Work order: The answer must consist of every line in the records that contains the word "Open".

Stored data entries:
>>>

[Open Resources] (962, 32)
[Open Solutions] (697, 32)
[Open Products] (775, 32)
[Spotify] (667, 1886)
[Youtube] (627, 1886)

<<<

Answer box:
[Open Resources] (962, 32)
[Open Solutions] (697, 32)
[Open Products] (775, 32)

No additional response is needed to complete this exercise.